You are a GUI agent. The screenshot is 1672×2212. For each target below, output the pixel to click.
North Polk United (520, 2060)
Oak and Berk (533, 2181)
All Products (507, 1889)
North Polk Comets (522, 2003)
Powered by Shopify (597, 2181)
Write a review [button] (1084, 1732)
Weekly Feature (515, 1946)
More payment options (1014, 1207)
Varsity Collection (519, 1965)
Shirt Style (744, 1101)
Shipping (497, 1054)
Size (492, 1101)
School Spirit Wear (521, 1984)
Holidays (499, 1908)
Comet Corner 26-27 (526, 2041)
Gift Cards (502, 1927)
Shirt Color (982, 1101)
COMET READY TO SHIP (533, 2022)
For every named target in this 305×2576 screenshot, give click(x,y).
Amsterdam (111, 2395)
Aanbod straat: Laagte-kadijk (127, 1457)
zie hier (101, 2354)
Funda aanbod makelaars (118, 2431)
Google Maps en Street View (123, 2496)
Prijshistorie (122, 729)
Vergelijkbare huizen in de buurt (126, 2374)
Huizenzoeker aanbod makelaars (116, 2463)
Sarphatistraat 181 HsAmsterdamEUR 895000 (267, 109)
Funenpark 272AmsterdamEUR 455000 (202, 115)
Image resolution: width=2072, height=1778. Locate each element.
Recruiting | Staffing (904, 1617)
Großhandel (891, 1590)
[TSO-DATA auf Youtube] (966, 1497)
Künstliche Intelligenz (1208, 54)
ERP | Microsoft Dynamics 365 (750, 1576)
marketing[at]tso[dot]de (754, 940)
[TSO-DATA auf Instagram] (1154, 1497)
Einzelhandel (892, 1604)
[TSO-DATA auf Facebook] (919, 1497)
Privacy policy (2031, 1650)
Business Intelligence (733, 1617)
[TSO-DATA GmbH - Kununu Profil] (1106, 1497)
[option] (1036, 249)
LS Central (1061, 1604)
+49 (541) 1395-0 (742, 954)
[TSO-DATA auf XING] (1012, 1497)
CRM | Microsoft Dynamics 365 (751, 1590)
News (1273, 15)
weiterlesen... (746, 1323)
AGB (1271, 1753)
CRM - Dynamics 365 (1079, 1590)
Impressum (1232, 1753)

****

EXERCISE BRIEF> All the material above is to be retyped exactly as it appears.

SOLUTION FOR THIS EXERCISE>
You are a GUI agent. The screenshot is 1672×2212. For each target below, output the pixel to click.
North Polk United (520, 2060)
Oak and Berk (533, 2181)
All Products (507, 1889)
North Polk Comets (522, 2003)
Powered by Shopify (597, 2181)
Write a review [button] (1084, 1732)
Weekly Feature (515, 1946)
More payment options (1014, 1207)
Varsity Collection (519, 1965)
Shirt Style (744, 1101)
Shipping (497, 1054)
Size (492, 1101)
School Spirit Wear (521, 1984)
Holidays (499, 1908)
Comet Corner 26-27 (526, 2041)
Gift Cards (502, 1927)
Shirt Color (982, 1101)
COMET READY TO SHIP (533, 2022)
For every named target in this 305×2576 screenshot, give click(x,y).
Amsterdam (111, 2395)
Aanbod straat: Laagte-kadijk (127, 1457)
zie hier (101, 2354)
Funda aanbod makelaars (118, 2431)
Google Maps en Street View (123, 2496)
Prijshistorie (122, 729)
Vergelijkbare huizen in de buurt (126, 2374)
Huizenzoeker aanbod makelaars (116, 2463)
Sarphatistraat 181 HsAmsterdamEUR 895000 (267, 109)
Funenpark 272AmsterdamEUR 455000 (202, 115)
Image resolution: width=2072, height=1778. Locate each element.
Recruiting | Staffing (904, 1617)
Großhandel (891, 1590)
[TSO-DATA auf Youtube] (966, 1497)
Künstliche Intelligenz (1208, 54)
ERP | Microsoft Dynamics 365 (750, 1576)
marketing[at]tso[dot]de (754, 940)
[TSO-DATA auf Instagram] (1154, 1497)
Einzelhandel (892, 1604)
[TSO-DATA auf Facebook] (919, 1497)
Privacy policy (2031, 1650)
Business Intelligence (733, 1617)
[TSO-DATA GmbH - Kununu Profil] (1106, 1497)
[option] (1036, 249)
LS Central (1061, 1604)
+49 (541) 1395-0 (742, 954)
[TSO-DATA auf XING] (1012, 1497)
CRM | Microsoft Dynamics 365 (751, 1590)
News (1273, 15)
weiterlesen... (746, 1323)
AGB (1271, 1753)
CRM - Dynamics 365 (1079, 1590)
Impressum (1232, 1753)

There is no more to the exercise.